Hetty smiled and headed for what she thought was going to be fun, but when she got there, the box was gone. She blanched as she felt the blood draining from her face. 

Where was it? What had happened to the box? She was sure she had put it into the top drawer of the dresser! 

'Maybe I put it in the second drawer down!' she thought.

Quietly, but frantically, she began pulling out the rest of the drawers. 

Gone! It was gone! She ran over to the closet and pulled open the door. Not there, either!

She sat down on the bed, heart pumping furiously. 

"I know one of them must have hidden it! They guessed that I was interested in it and now I don't know where it is! But, I'll come back out here, and I'll find it! I can take it for myself and the Hintons will just think that Douglas boy stole it. Yeah!"

Just then, the other women came into the room to look at the walls and to see how Hetty was reacting to the loss of the box. 

The ladies saw Hetty sitting on the bed, fanning herself furiously. 

"Why, what's the matter, Hetty? Did you get overheated doin' all that painting? Bless your heart, honey. You look a little flustered! Listen, it's about time to go home. Why don't we get all this mess cleaned up so we can finish on Monday? We oughta be able to get it done in one more day, with some of the fellas to help us." 

Mrytle patted Hetty on the shoulders as she spoke to her.

The other ladies smiled and nodded their assent to Myrtle's plan. By this time, Hetty had regained her regal calm, and stood. 

"Say," Carla suggested, "Why don't I just drive us all back in Hetty's car, since she still looks a little peaked around the gills, and drop you all off, then I can just walk from my house up the street from hers, or I'll get one of Jack's workers to come pick me up."

"Nonsense, I feel perfectly fine to drive back. It is my car after all!" 

"If you're sure," replied Myrtle, hesitantly. "You are gettin' up in years, after all. You bein' the oldest in the group."

Hetty reared back and looked at her with contempt and surprise. 

"Myrtle Johnson! How can you look me in the eyes and say such a thing! Everybody knows you have me beat by a full two and a half years! No wonder your Wilbur flirts with everything in a skirt!"

Carla stepped in then, and said, "Ladies! Ladies! This is not the time or place to get into such a discussion! Remember, we are on a Mission of Mercy here! And we are all friends, are we not?"

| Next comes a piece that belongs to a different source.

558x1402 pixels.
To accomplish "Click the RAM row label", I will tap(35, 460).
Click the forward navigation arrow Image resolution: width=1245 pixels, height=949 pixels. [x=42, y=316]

Jan stood by and watched these ladies, and wondered how she had ever got involved with them. She had at first thought them to be so refined, but the longer she knew them, the more disillusioned she became. They were just like a lot of women she had known when she was growing up in a town in another state. 

'They must park their religion inside the church when they leave for home at Sunday noon,' she supposed to herself.

Within a few minutes, everyone had washed the paint utensils, and gathered their belongings, and were on their way home, with Hetty driving her big car, of course. 

Myrtle had quietly replaced the rosewood box back where it belonged. After all, if the Hinton girl decided to come out before she got a chance to give it to her, she would most likely be alarmed.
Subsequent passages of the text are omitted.